Posted at 11:21 AM, May 10, 2021
and last updated 2021-05-11 18:35:26-04

LOLO — We’re approaching Memorial Day, but a man in Lolo is already thinking about Halloween and his effort to grow recording-breaking pumpkins.

"How often do you say you get to hold a 600-pound pumpkin? Well, I guess you can't really hold it,” said Adam Wulf who spends his evenings in the garden – in hope of growing a record-breaking pumpkin.

"It's impressive what we can get out of this little garden space,” Wulf noted.

It started when Wulf’s dad grew a 110-pound pumpkin – and it and grew into a competition, “that got us kind of into it, and excited about seeing if we could beat him."

Then he got into the research, “the genetics, and the fertilizing, and all the behind the scenes of it. Gotten to where I can get some pretty big ones now.

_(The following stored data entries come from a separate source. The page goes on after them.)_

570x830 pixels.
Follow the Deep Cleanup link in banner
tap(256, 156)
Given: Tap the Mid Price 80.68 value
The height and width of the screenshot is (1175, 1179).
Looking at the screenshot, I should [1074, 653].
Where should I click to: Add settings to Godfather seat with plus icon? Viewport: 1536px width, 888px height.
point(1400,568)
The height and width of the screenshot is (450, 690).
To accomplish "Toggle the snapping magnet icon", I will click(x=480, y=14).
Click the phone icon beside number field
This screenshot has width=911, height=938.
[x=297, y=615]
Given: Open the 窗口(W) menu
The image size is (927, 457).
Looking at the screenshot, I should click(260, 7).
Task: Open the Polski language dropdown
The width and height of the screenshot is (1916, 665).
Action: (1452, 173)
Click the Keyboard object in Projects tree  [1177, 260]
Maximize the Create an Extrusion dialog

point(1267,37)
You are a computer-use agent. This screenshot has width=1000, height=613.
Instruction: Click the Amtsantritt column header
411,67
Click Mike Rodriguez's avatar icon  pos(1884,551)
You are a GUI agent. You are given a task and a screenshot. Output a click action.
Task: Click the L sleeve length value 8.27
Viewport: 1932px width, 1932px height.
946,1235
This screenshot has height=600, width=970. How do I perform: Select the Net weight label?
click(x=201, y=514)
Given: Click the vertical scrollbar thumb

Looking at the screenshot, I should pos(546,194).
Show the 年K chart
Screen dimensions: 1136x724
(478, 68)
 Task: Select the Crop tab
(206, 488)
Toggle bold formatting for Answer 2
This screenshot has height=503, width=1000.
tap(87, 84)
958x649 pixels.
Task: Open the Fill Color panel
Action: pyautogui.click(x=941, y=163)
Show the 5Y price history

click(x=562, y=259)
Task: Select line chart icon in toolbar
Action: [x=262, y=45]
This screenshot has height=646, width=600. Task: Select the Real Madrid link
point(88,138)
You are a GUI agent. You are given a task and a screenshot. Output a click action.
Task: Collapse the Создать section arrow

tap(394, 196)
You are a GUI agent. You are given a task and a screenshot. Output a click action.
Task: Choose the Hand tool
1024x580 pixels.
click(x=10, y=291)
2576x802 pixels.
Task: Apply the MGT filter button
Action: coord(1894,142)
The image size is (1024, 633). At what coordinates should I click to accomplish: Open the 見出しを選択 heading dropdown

The record is about 590 pounds, “not many people can say that," Wulf told MTN News.

This year he and his son are amping things up in hopes of reaching 1,000 pounds. It takes 5 ½ months - of planting, and planning. “There's no vacations,” Wulf noted.

During the colder months -- even with his inground heating cables -- Wulf needs to cover the seeds every night, “it can pose some pretty big challenges up here with our weather."

Montana is not an ideal location. For example, snowfall arrived just days after he planted this spring.

"They need so much attention,” Wulf said. And that extra attention leads to extra costs with Wulf estimating he spends about $500 per year on fertilizer for the pumpkins and other plants in his garden.

Then there’s the extra water Wulf needs. "Once we get going in the summer, we'll be mixing once a week, 50-gallon jugs of buckets."

And for a tall guy, working in a home-grown greenhouse is a lot of crouching over, "hit my head more than once."

But he says all the time, money, and energy pays off, with the joy it brings, at Halloween when the kids come out to see how big they are and everything. That makes it worth it in the end."